Inspired to Create Art Inspiring to Others

Monday, Jun 30, 2014
Local artist and teacher Greg Telthorster was inspired by the Tuscan landscape, but his journey with a serious disease has inspired those who know him. His works are currently featured in the ArtWalk at Doylestown Hospital.

Greg Telthorster
Greg Telthorster was born to be an artist and teacher. "Mr. T" taught in the Hatboro-Horsham School District for some 30 years at just about every grade level, but mostly at the middle school. While he was teaching his pupils about art, Greg created art, too. He brought beauty to life through oil paints, selecting rich colors and real-life subjects.

Several years ago, Greg and his wife, Marcia, traveled to Italy to celebrate their 25th wedding anniversary. It was the start of a "painting spree," as Marcia calls it. For the next five years, Greg would create dozens of paintings of the Tuscan landscape, iconic stone doorways and colorful meadows.

His work would stop only after a devastating diagnosis in 2005. Greg started to experience weakness in his right hand and was later diagnosed with amyotrophic lateral sclerosis (ALS), or Lou Gehrig's disease. ALS is a rapidly progressive, neurological disease that attacks the nerve cells responsible for controlling voluntary muscles.

According to the ALS Association, as many as 30,000 Americans have the disease, and about 5,600 people in the U.S. are diagnosed with ALS each year. ALS commonly strikes people between 40 and 60 years of age, but younger and older people can also develop the disease. With voluntary muscle action progressively affected, patients in the later stages of the disease may become totally paralyzed.

Following the diagnosis, Greg continued to paint, but his right arm was failing. Mixing oil paints was a struggle. That's when three friends – who hadn't painted before – stepped in to help. They would become known as the "Painting Angels." At first Greg could apply the paint; later the "angels" would follow his directions and execute the brush strokes for him.

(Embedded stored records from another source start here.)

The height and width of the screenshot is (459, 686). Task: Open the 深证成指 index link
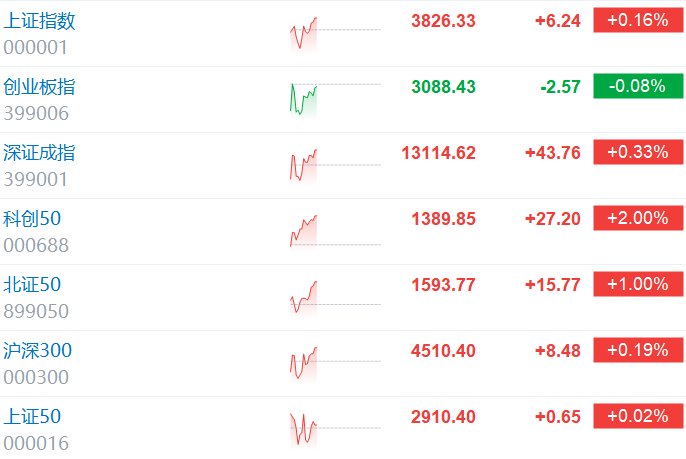[39, 153]
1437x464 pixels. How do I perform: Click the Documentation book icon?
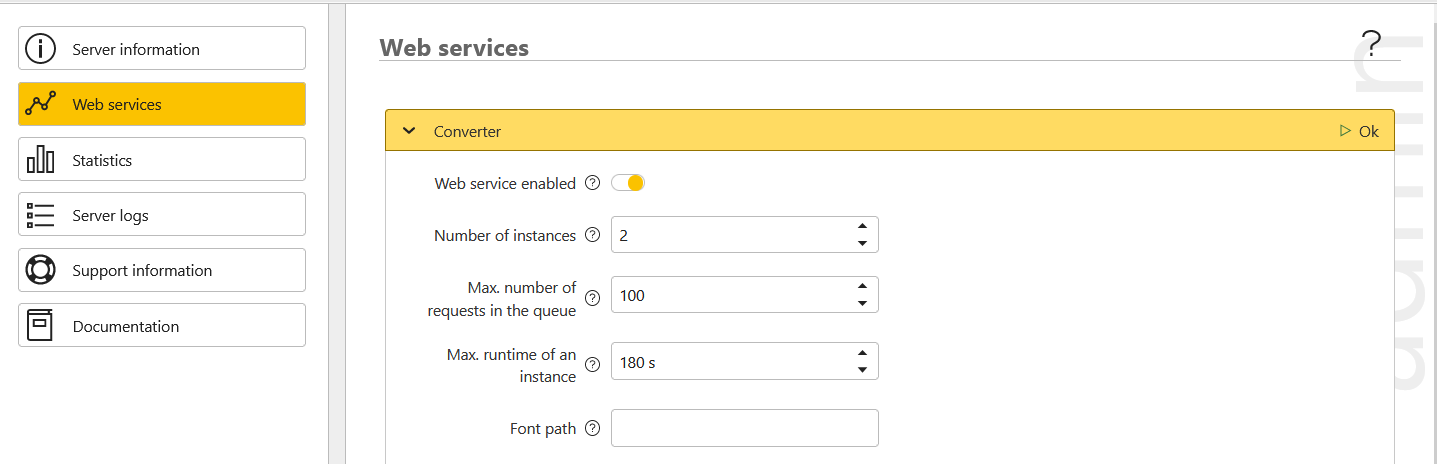tap(40, 326)
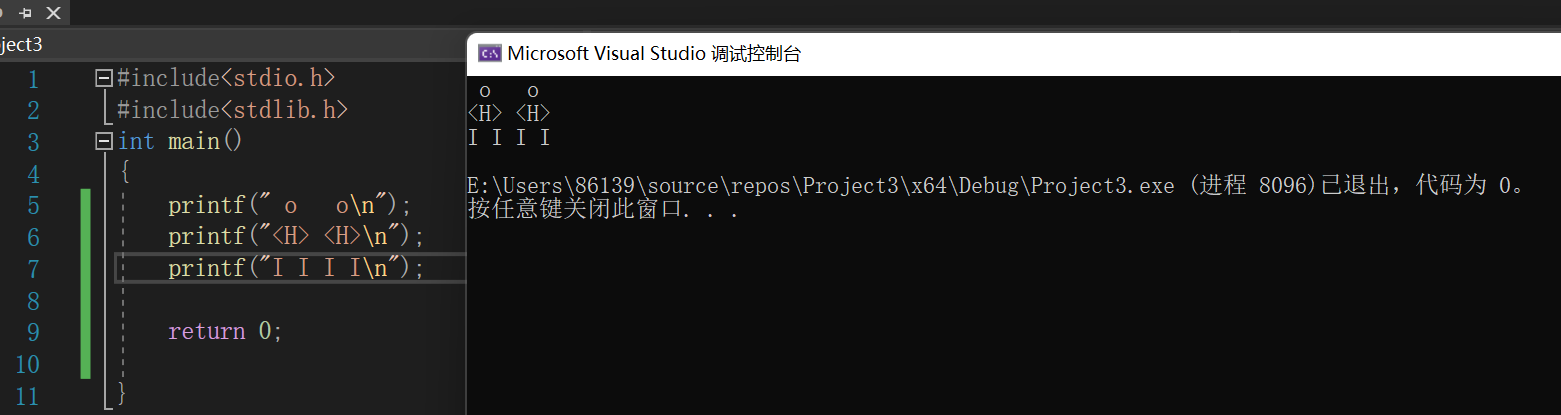Click the printf("<H> <H>\n") line
Image resolution: width=1561 pixels, height=415 pixels.
coord(296,237)
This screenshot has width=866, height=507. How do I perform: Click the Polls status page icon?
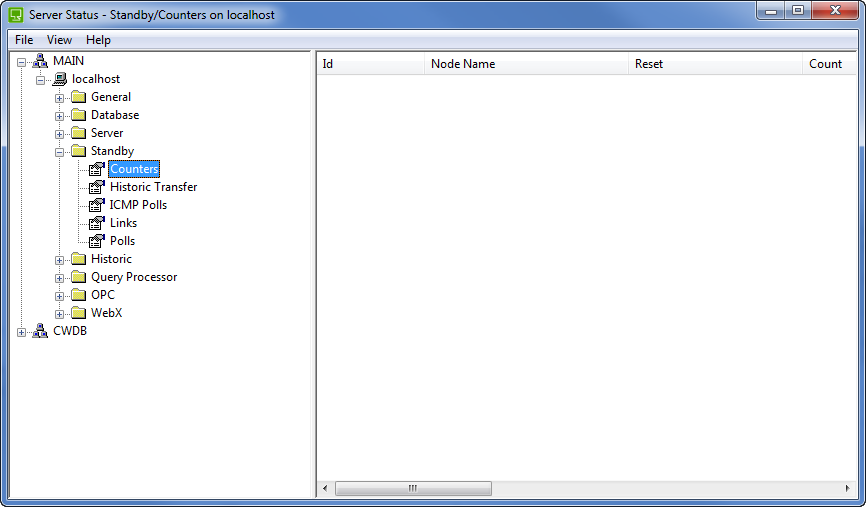point(97,241)
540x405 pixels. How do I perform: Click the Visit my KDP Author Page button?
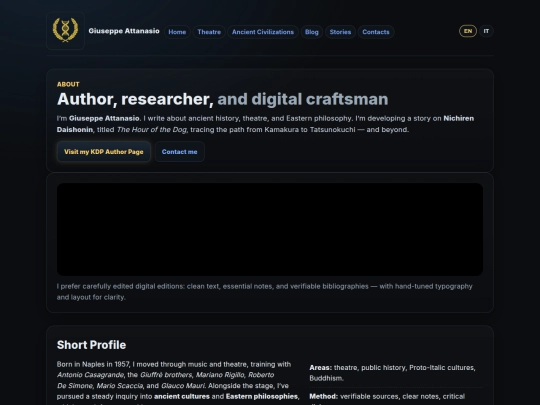click(x=104, y=152)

No longer able to create original works, Greg worked with a printer to make high-quality canvas reproductions called giclée prints of his oil paintings; available for sale on Greg's website.

Telthorster Art"People like his work," says Marcia. "The giclées allow more people to enjoy the work."

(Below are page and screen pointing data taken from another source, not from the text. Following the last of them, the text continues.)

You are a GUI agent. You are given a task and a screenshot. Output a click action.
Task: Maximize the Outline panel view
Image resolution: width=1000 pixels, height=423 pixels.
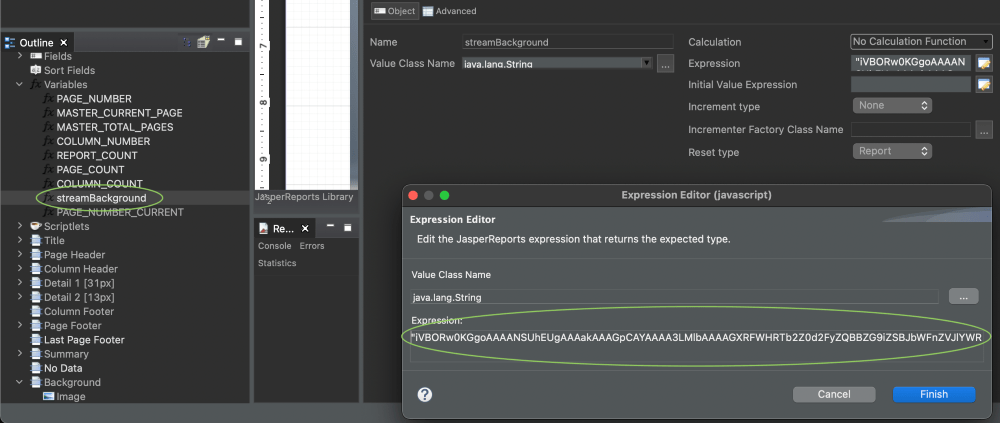tap(238, 42)
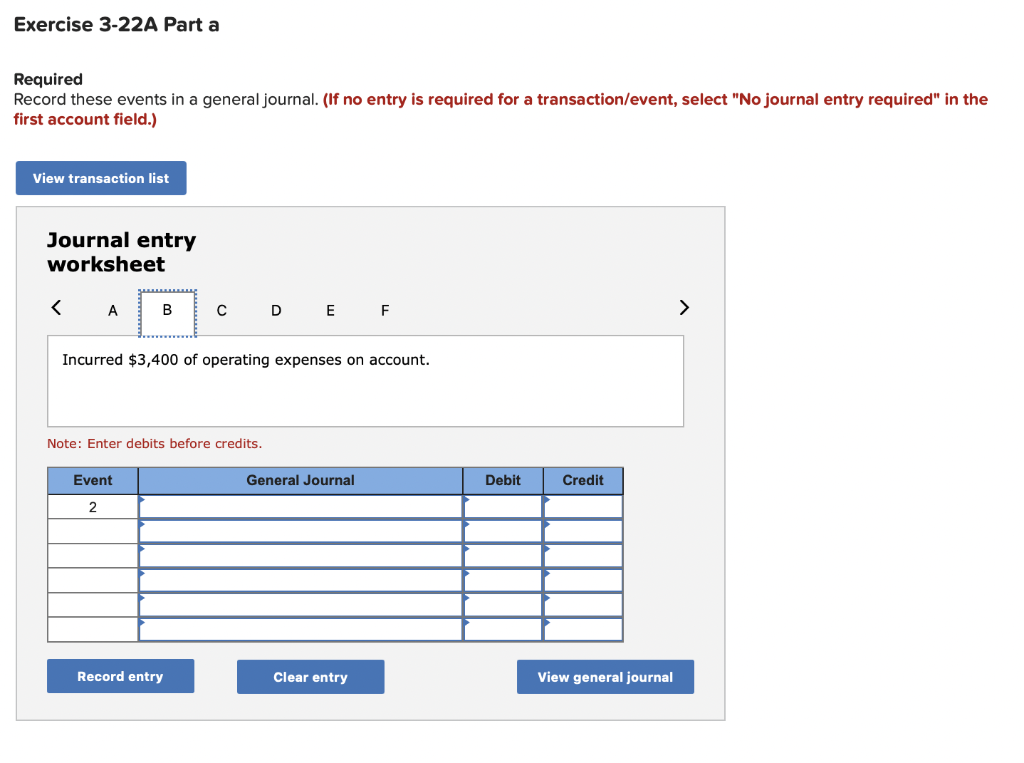
Task: Switch to transaction tab D
Action: click(x=276, y=311)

Despite using a wheelchair for the last seven years, Greg has continued his artistic pursuits, which include showing his work. He has participated in Doylestown's Arts Festival in the fall, and over this past winter he had a show at Kathy Davis Studios in Horsham.

"Greg was so happy he got to show his art in the community where he taught the kids," says Marcia.

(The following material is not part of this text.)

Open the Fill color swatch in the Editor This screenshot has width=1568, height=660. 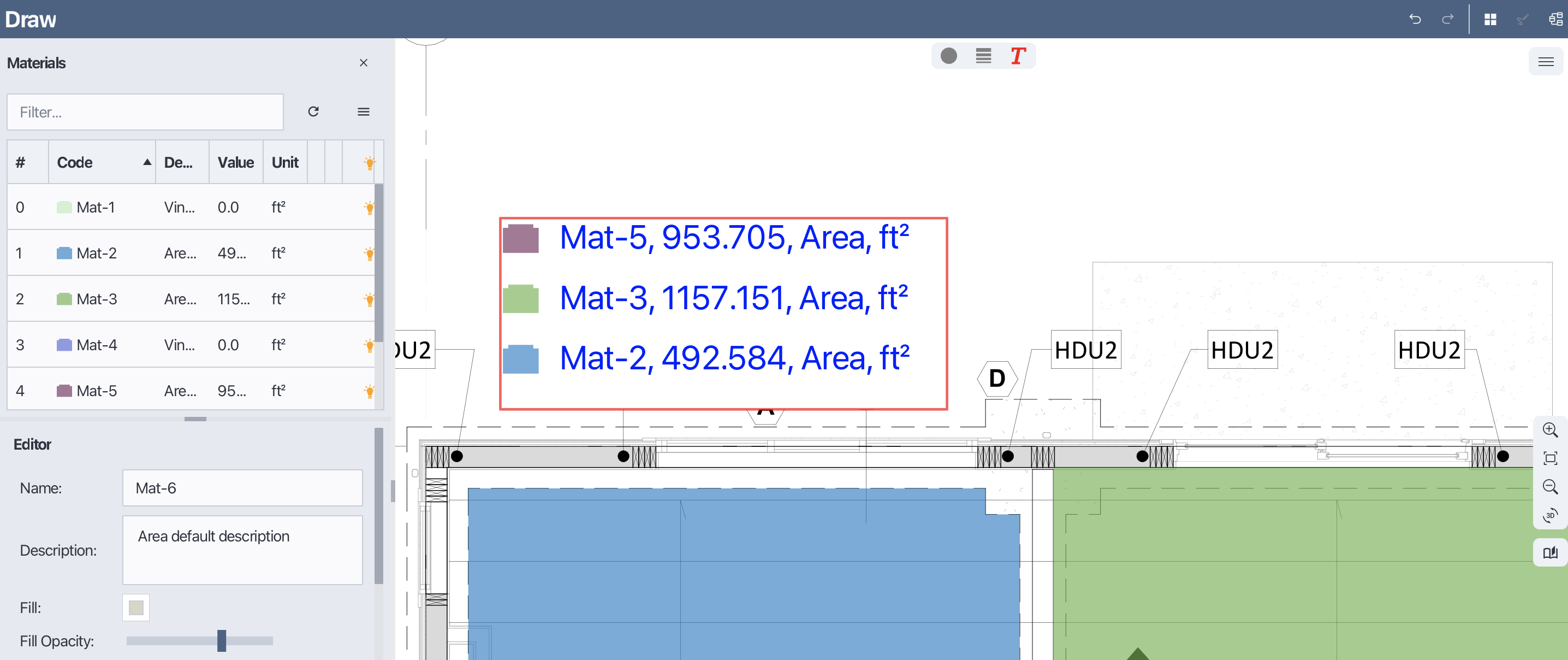click(x=136, y=607)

Since shortly after Greg's diagnosis, both he and Marcia have been very active in promoting awareness of ALS and raising funds for research. They've helped with the ALS bike ride in June and been enthusiast participants for several years in the Walk to Defeat ALS in Philadelphia and Bucks County. Last November, Greg wasn't going to go to the walk, so his friend Patti Stover decided to bring the walk to him.

"There were 200 people on the street in our neighborhood doing the walk and there was a band in our family room," remembers Marcia. "It was a remarkable day."

Telthorster ArtPatti is the Senior Executive Director of Nursing Services at Doylestown Hospital. She and Marcia became friends during Marcia's nearly 20-year career at Doylestown during which she served as Director of Volunteer Services and Director of Human Resources.

The team "Legs for Greg" composed of family and friends has helped to raise more than $200,000 for ALS research over the years. "We are always so touched by the support we receive," Marcia says.

Technology has allowed Greg to continue pursuing his artistic interests. He uses a Jouse, or jaw mouse, to navigate a computer screen. Since his voice is failing, he uses a system called the Eyegaze to move his eyes over a computer screen to ‘talk.' Greg is currently working on a sort of virtual museum that can be used as an educational tool.

Marcia describes her husband as the "most amazing man ever."

"Greg never complains. He decided early on how he was going to handle this, that he would take the high road. He is a really wonderful person to be around. Greg is very inspiring to the rest of us. He handles everything with grace. And he does have a great sense of humor."

Greg's work can be seen in the Doylestown Hospital ArtWalk through the end of August.

"We are so touched that more people get to see the work Greg did," says Marcia. "The opportunity to display at Doylestown Hospital is very special."